Records excerpted from a collection
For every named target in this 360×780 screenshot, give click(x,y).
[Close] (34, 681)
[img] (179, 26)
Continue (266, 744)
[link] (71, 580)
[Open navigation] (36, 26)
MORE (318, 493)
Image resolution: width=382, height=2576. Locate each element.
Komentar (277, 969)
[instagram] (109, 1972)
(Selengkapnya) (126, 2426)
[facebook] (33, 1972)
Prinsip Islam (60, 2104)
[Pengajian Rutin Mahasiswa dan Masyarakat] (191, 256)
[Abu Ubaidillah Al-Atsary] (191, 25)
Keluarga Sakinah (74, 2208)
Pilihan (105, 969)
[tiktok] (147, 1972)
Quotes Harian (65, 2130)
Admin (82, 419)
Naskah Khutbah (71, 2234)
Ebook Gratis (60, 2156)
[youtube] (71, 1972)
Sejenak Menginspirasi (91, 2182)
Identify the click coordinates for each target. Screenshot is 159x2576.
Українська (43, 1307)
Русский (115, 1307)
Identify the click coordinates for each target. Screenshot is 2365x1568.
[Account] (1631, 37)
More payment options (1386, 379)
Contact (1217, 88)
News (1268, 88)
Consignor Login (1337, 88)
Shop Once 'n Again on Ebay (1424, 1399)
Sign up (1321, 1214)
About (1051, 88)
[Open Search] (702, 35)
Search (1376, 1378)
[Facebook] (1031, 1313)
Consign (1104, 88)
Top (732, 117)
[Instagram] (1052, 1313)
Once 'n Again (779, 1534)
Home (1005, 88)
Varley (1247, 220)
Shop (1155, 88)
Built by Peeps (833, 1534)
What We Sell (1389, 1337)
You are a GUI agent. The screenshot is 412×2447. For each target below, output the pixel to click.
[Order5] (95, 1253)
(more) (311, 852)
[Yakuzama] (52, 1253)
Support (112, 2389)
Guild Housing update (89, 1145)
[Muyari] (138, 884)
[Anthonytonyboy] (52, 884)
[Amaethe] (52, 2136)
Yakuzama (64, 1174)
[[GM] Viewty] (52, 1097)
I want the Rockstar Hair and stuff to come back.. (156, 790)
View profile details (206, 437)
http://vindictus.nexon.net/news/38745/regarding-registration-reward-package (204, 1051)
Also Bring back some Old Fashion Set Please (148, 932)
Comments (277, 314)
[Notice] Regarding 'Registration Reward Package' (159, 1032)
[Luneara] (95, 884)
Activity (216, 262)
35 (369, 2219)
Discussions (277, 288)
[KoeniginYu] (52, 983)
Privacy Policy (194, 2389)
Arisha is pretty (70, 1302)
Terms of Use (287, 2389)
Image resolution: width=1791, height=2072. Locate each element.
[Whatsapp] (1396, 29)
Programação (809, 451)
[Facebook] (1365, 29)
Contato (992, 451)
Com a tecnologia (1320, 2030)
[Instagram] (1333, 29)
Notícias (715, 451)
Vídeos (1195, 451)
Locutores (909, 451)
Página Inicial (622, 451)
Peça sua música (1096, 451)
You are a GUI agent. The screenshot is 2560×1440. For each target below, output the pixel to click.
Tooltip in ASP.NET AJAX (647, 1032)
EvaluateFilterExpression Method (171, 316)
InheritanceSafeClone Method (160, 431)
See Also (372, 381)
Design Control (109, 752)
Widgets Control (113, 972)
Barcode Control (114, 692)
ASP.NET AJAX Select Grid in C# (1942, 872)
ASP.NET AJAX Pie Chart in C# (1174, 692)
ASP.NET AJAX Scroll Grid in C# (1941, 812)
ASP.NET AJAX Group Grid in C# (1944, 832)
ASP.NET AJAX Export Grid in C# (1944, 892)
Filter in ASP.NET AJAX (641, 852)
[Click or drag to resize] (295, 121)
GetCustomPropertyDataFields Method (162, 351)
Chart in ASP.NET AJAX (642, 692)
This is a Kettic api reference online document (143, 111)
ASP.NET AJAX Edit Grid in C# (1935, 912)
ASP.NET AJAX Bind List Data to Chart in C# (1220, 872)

● TASK DESCRIPTION
Leave out every line above except those from the line with "[tiktok] (147, 1972)" up to and including the line with "Русский (115, 1307)", and copy those exactly.

● RESPONSE TO THIS EXERCISE
[tiktok] (147, 1972)
Quotes Harian (65, 2130)
Admin (82, 419)
Naskah Khutbah (71, 2234)
Ebook Gratis (60, 2156)
[youtube] (71, 1972)
Sejenak Menginspirasi (91, 2182)
Identify the click coordinates for each target. Screenshot is 159x2576.
Українська (43, 1307)
Русский (115, 1307)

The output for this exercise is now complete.